Maryland’s minimum wage will increase from $8.75 per hour to $9.25 on July 1, 2017, but in Montgomery County, the minimum wage could shoot far past that in the next three years.
Although Montgomery County Executive Isiah Leggett vetoed legislation on January 23, labor unions have said they plan to push forward new legislation, which is expected to get the approval of the county council again. The Montgomery County Council voted 5-4 on Jan. 17 to raise the county’s minimum wage to $15 per hour by 2020, making it the first jurisdiction in the state to approve a $15 rate.
While some businesses—those with fewer than 25 employees—would have until 2022 before the legislation takes effect, the impact would still be significant for employers.
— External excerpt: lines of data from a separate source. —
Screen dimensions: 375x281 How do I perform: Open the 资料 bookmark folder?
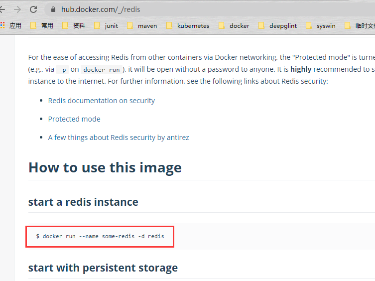coord(74,25)
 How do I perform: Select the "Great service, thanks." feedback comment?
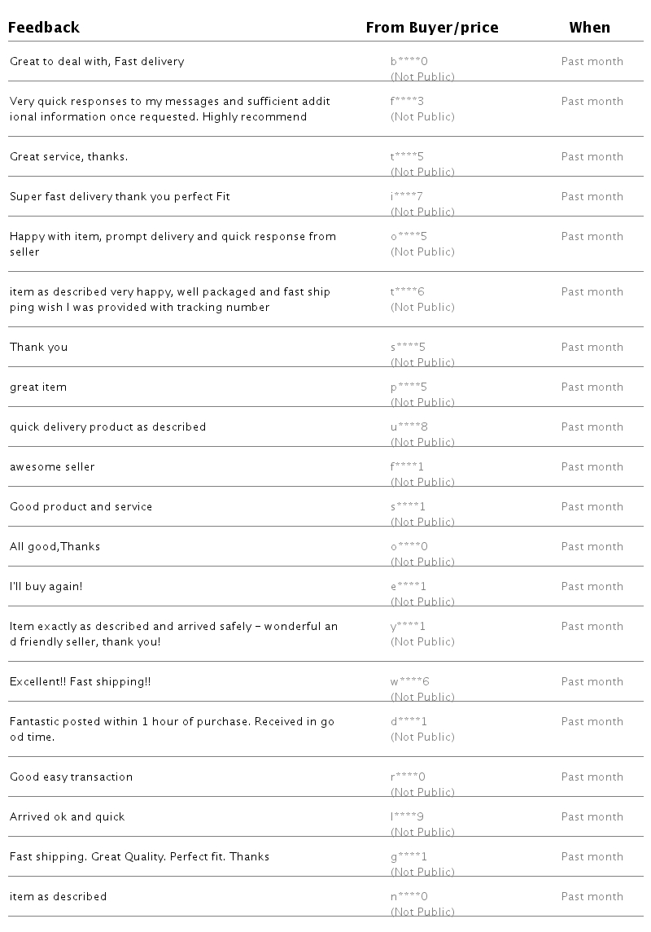click(68, 157)
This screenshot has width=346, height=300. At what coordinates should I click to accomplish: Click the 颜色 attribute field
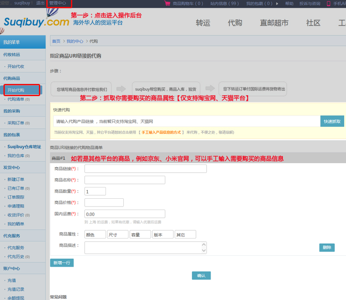95,235
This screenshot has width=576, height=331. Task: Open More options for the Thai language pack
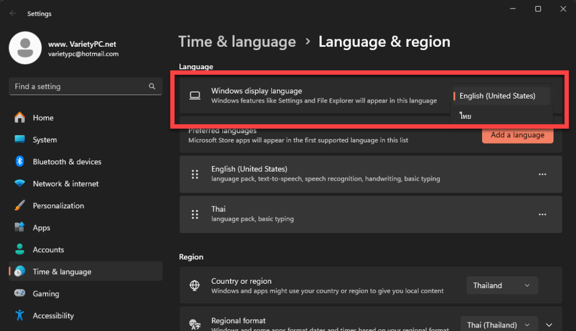(542, 214)
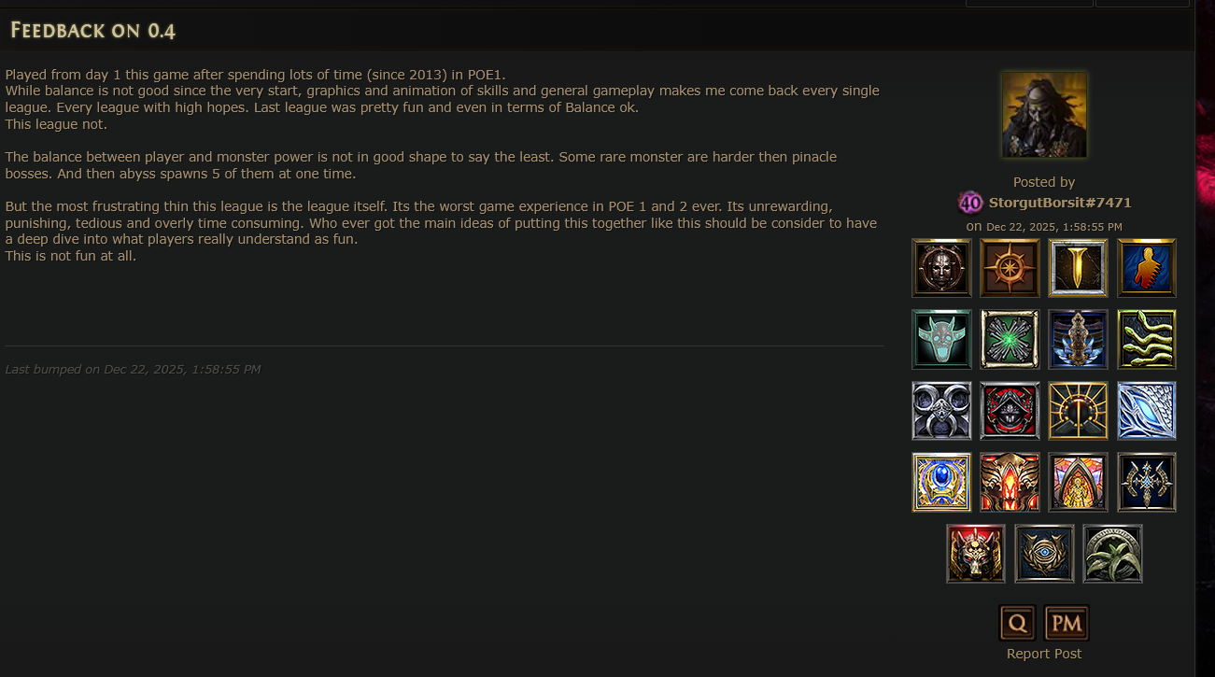Select the blue crystal wing badge
This screenshot has height=677, width=1215.
1147,411
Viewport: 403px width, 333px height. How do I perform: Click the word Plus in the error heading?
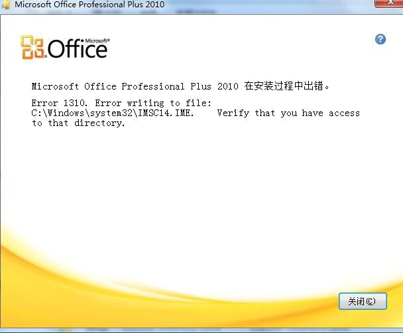(201, 86)
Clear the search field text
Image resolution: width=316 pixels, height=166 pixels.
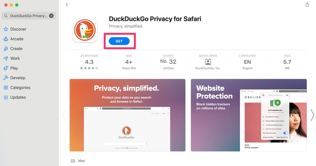[51, 16]
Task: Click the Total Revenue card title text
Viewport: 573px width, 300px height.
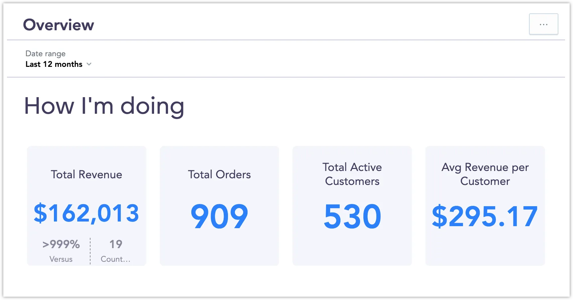Action: click(x=87, y=174)
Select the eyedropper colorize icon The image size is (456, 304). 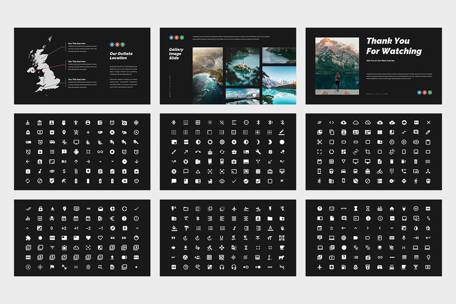(x=428, y=132)
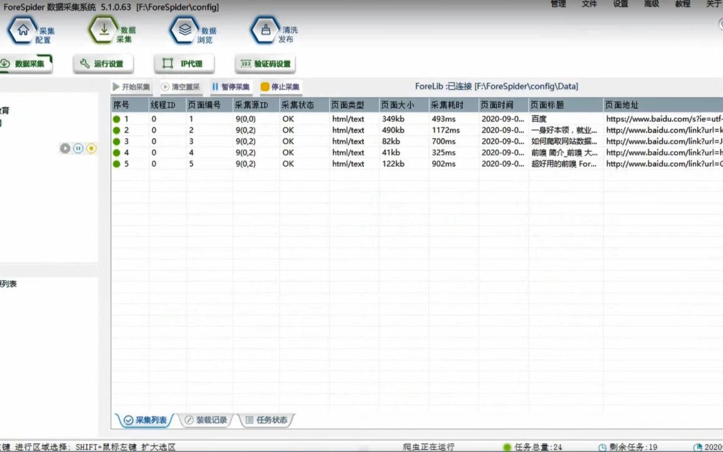The height and width of the screenshot is (452, 723).
Task: Open the IP代理 proxy settings
Action: click(x=184, y=63)
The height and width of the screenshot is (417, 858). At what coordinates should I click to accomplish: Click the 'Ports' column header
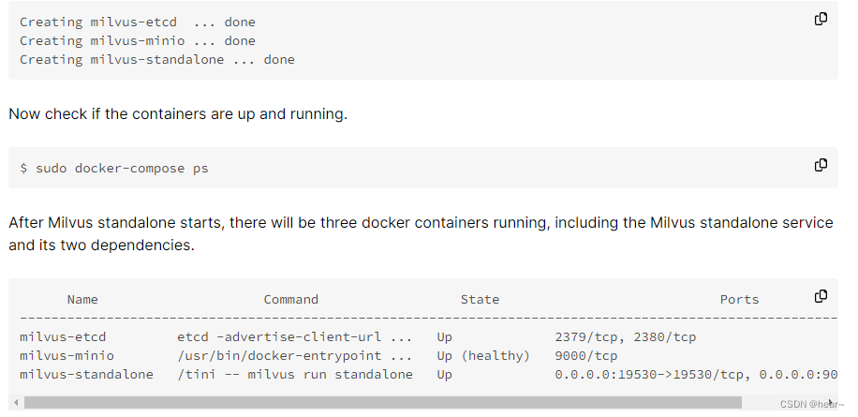click(739, 300)
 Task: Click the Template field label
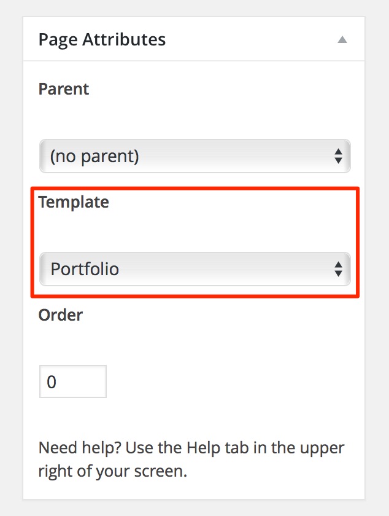coord(74,202)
“To impose a mandatory wage hike as staggering as $15 an hour is downright irresponsible,” NFIB/MD State Director Mike O’Halloran said in a statement. “The small business community simply cannot afford to sustain existing jobs, never mind create new ones when they cannot afford the wages. The weight of paying new, oftentimes inexperienced workers a $15 minimum wage coupled with workers currently making $15 per hour who will no doubt expect a raise is enough to crush the small business community in Montgomery County.”
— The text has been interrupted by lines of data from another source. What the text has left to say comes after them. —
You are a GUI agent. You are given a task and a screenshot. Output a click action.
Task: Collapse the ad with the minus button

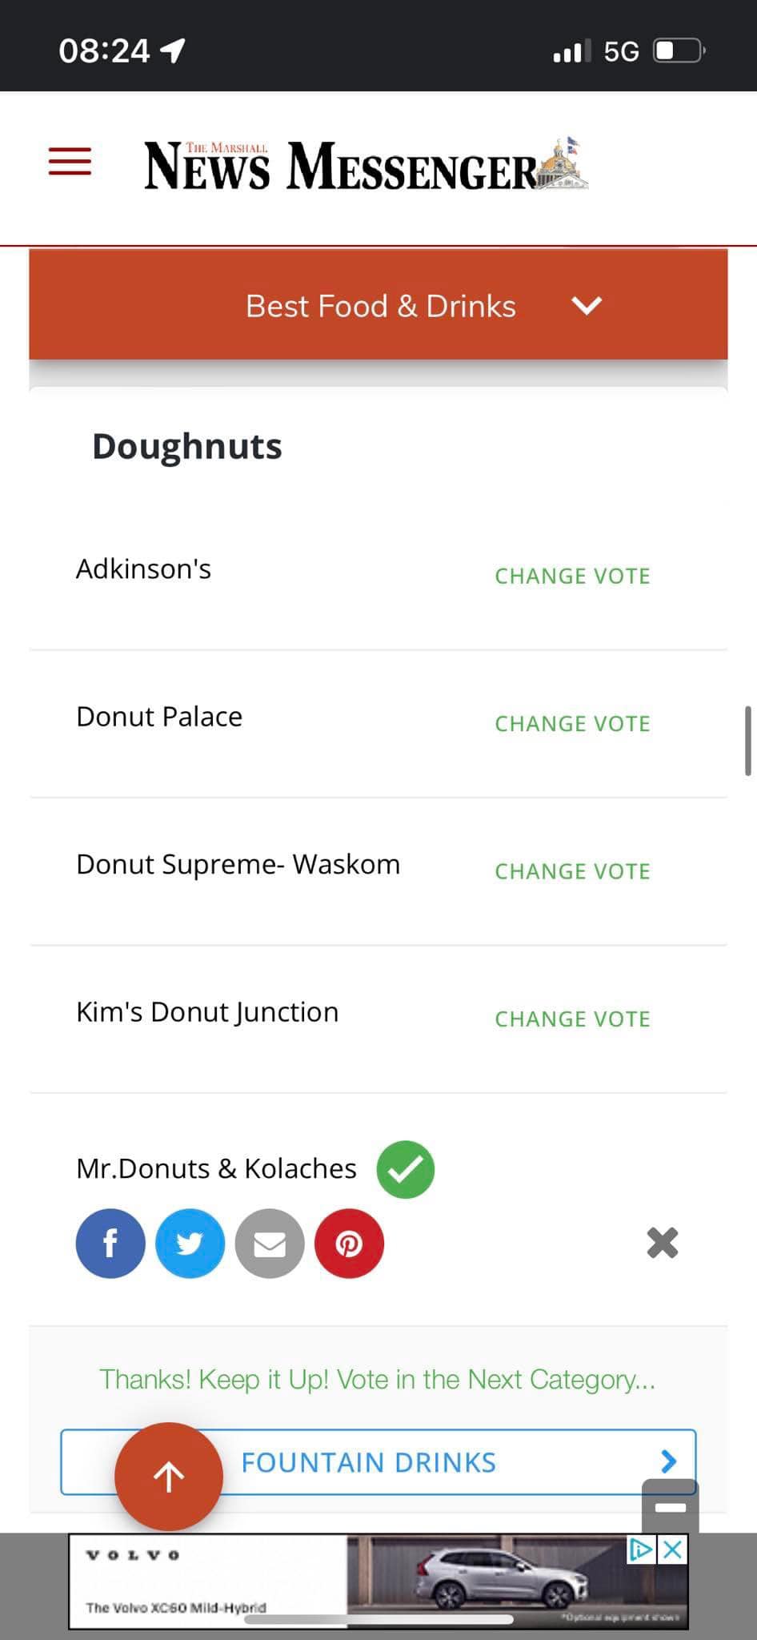coord(670,1507)
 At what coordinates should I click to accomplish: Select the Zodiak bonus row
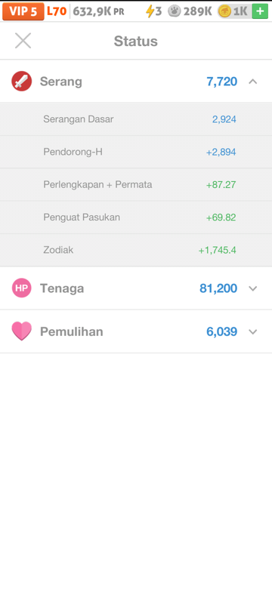tap(136, 250)
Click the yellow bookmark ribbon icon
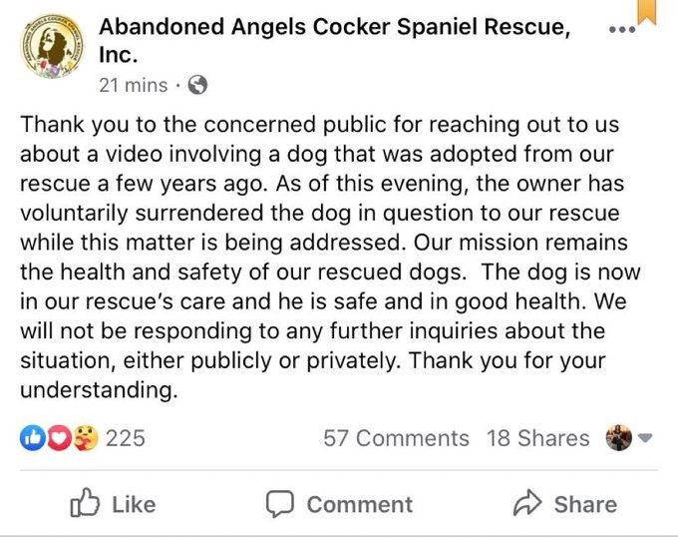 click(647, 11)
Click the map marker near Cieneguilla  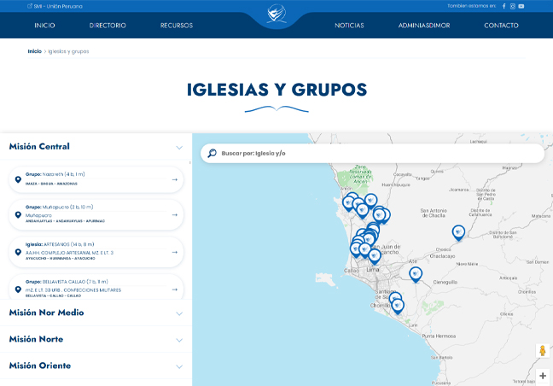[x=416, y=273]
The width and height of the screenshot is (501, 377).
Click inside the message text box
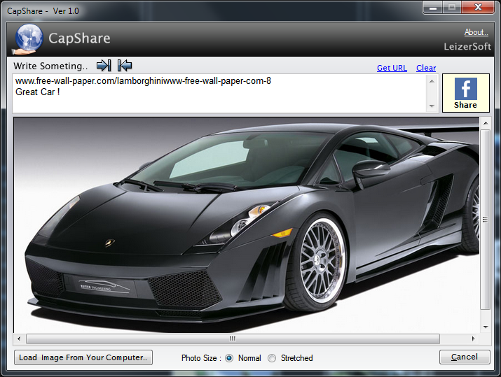coord(219,94)
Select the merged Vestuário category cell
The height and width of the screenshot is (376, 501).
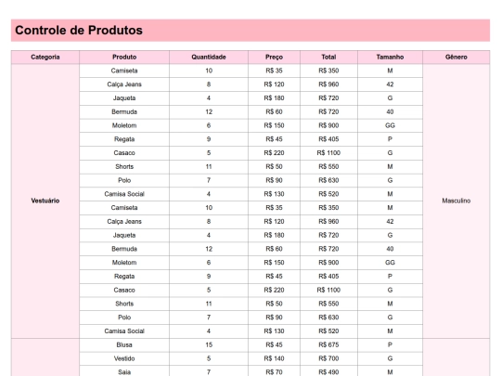pyautogui.click(x=45, y=201)
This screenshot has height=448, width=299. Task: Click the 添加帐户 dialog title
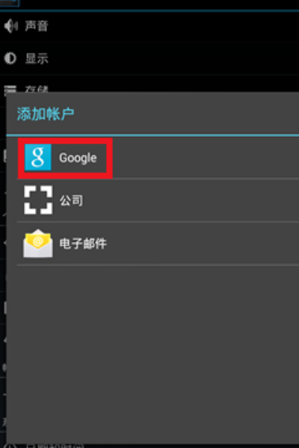46,114
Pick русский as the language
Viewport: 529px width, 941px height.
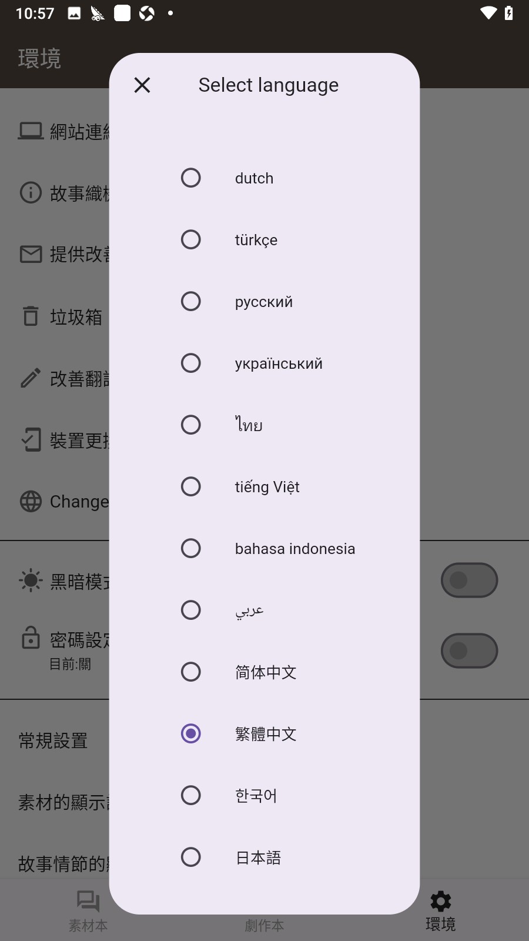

One of the business owners who attended the hearing noted that he would probably have to cut jobs if the wage hike takes effect, the Post reported.
Sidney Katz, who voted no on the proposal, said that the increase should not be implemented until an economic impact study is completed that outlines the effects the bill would have on the county, its employers, and its minimum-wage workers. The Council did pass a series of amendments to keep the bill alive, such as a delay based on local or national economic indicators showing a serious downturn.